Em mil novecentos e dezessete
A Firmina faleceu
Mas deixou para memória
A herança que escreveu
E que sempre a duras penas
Para o mundo ofereceu

Mulher. Negra. Maranhense. Primeira concursadA para o cargo de professora em seu Estado. Romancista. Poeta. Contista. Fundadora da primeira escola mista do Maranhão. PrimeirA a publicar um romance no país. PrimeirA a escrever um romance abolicionista. Apesar do pioneirismo, Maria Firmina dos Reis não está nas discussões das aulas de literatura, tampouco é citada pela academia e pelos críticos como os cânones da literatura brasileira. Para nossa sorte, porém, há cada vez mais mulheres, principalmente negras, resgatando sua obra e importância histórica para o Brasil.

“Uma moça do Maranhão me sugeriu que eu registrasse a história de Maria Firmina e fiquei completamente chocada com o fato de que nunca tinha ouvido falar dela. Firmina foi uma verdadeira pioneira, cheia de uma coragem inexplicável, e é absolutamente vergonhoso que isso não seja sequer citado, nem mesmo rapidamente, durante as aulas de História”, diz a escritora Jarid Arraes. Em seu livro Heróinas negras brasileiras em 15 cordéis, Jarid conta a história da romancista abolicionista em versos ritmados de cordel.

Ela foi tão importante
Para outras instigar
E a mim muito emociona
Quase ao ponto de chorar
Quando penso em sua vida
Quero assim compartilhar.
(…)
No entanto me revolta
O nojento esquecimento
Pois nem mesmo na escola
Nem sequer por um momento
Eu ouvi falar seu nome
Para o reconhecimento.

O falta de informação sobre a obra de Firmina é tanta que até hoje o rosto da escritora é desconhecido.
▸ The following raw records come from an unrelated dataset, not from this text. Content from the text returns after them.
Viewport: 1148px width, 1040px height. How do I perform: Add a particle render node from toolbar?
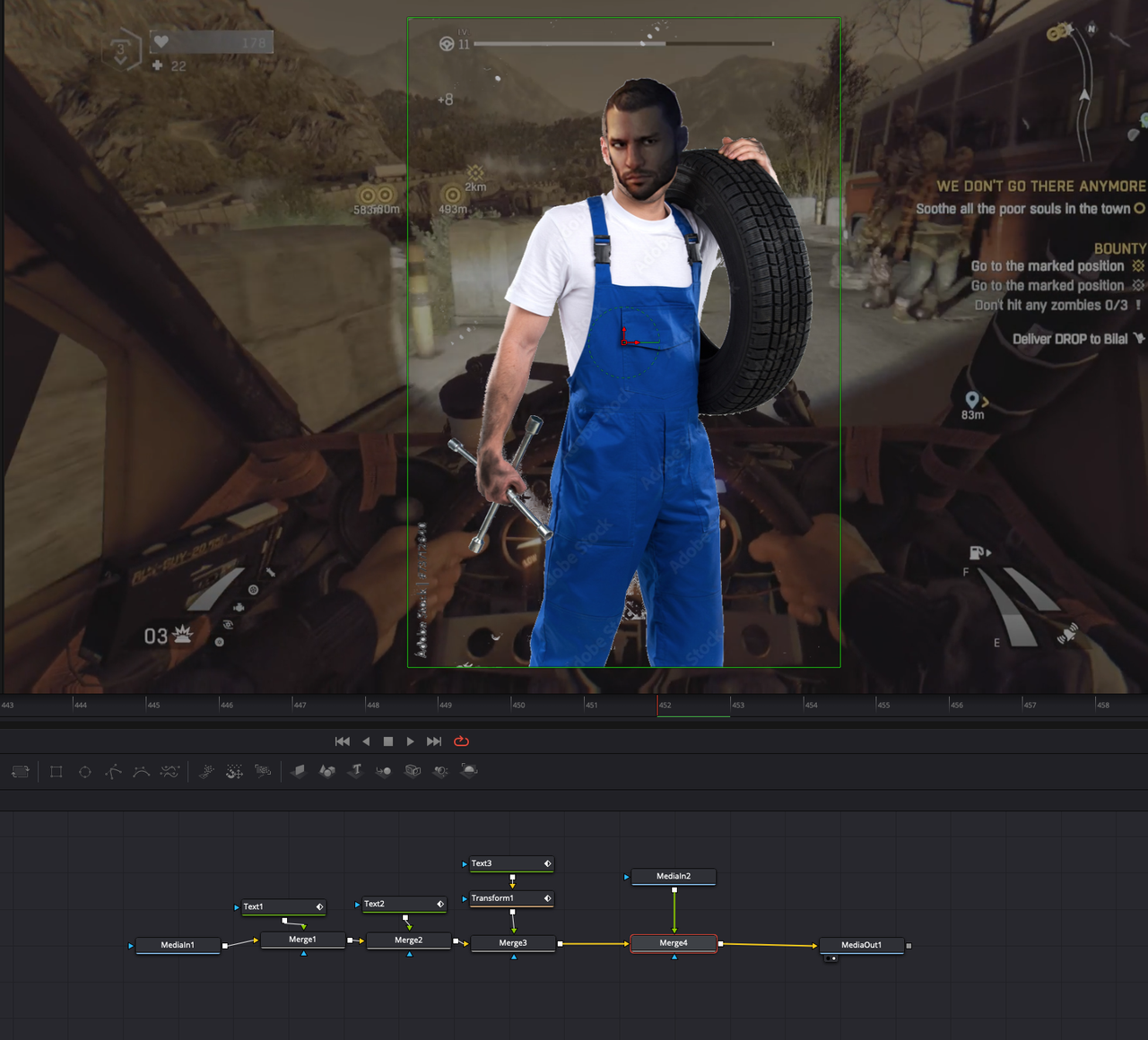263,771
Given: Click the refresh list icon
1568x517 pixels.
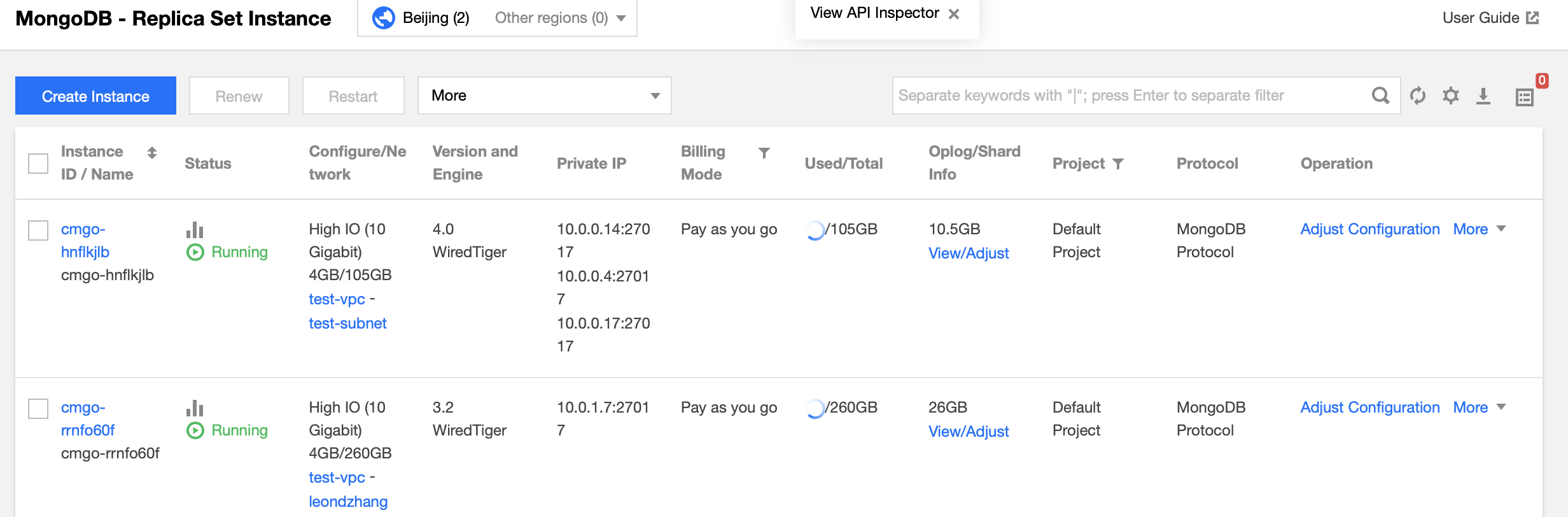Looking at the screenshot, I should tap(1418, 96).
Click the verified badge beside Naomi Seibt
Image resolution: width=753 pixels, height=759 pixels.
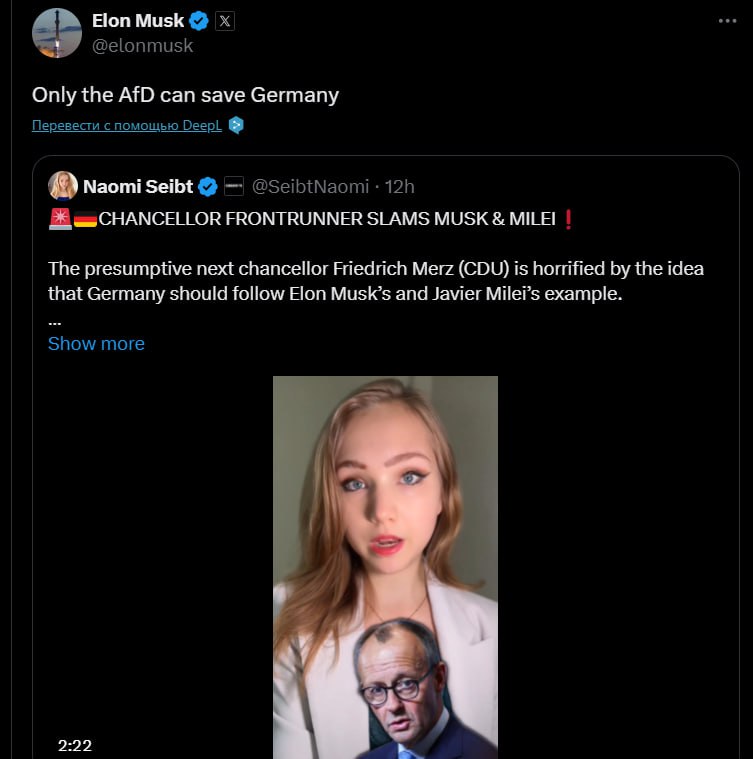(x=208, y=186)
Em matéria para o Estadão, a jornalista Bruna Meneguetti conta que o retrato existente na Câmara dos Vereadores de Guimarães foi inspirado na imagem de uma escritora branca gaúcha, que acreditava-se ser Firmina, e o busto que está no Museu Histórico do Maranhão também reproduz a imagem de uma mulher branca.

Busto Maria Firmina dos Reis | Foto: Divulgação

A cantora e compositora Socorro Lira lançou em outubro o EP Seu Nome, com quatro poemas de Firmina musicalizados. “Eu não a conhecia, o que prova que existe uma borracha que apaga os nomes das mulheres da história. O trabalho veio com o Mulherio das Letras, evento que aconteceu em João Pessoa mês passado e a homenageou. No começo era apenas para musicalizar alguns poemas para cantar na abertura, mas precisava gravar as canções porque a poesia dela é sensacional”.

Maria Firmina deveria ser reconhecida como ícone para escritoras brasileiras, pois teve coragem de publicar seu romance Úrsula em uma época na qual mulheres, principalmente negras, não eram aceitas na arte. “Ela é uma das minhas maiores inspirações. Sempre penso nela e em como o fato de eu continuar escrevendo e insistindo é algo que vai além de mim. É algo que já começa além de mim, porque se tornou possível depois que ela e outras heroínas lutaram e abriram caminhos antes impossíveis de pisar”, explica Jarid.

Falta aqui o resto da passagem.